◆ DO THIS
Repeat the rows word for word, starting with the line that contains "[Rozbaľovanie meny] (786, 56)" and continuing through the last row, both ends included.
--- --- ---
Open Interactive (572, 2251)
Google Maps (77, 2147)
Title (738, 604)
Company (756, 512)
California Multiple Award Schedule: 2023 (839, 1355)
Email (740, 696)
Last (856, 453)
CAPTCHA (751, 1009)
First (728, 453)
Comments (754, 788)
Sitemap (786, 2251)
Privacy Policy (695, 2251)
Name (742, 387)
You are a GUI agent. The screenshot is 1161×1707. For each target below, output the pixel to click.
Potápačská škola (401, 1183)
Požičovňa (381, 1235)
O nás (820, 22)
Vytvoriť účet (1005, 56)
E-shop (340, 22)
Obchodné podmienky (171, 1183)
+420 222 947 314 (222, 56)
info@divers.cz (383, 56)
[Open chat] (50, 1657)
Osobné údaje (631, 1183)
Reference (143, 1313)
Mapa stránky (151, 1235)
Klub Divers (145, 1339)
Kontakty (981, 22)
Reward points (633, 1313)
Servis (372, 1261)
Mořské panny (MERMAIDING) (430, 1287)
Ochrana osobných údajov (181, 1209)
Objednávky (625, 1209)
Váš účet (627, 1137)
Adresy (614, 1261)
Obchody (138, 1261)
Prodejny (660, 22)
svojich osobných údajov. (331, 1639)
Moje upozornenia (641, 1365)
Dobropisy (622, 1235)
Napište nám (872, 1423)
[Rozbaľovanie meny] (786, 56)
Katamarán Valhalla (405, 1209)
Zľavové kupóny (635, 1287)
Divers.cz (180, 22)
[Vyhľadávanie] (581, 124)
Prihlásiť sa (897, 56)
--- --- ---
◆ CORRECT ANSWER
[Rozbaľovanie meny] (786, 56)
Katamarán Valhalla (405, 1209)
Zľavové kupóny (635, 1287)
Divers.cz (180, 22)
[Vyhľadávanie] (581, 124)
Prihlásiť sa (897, 56)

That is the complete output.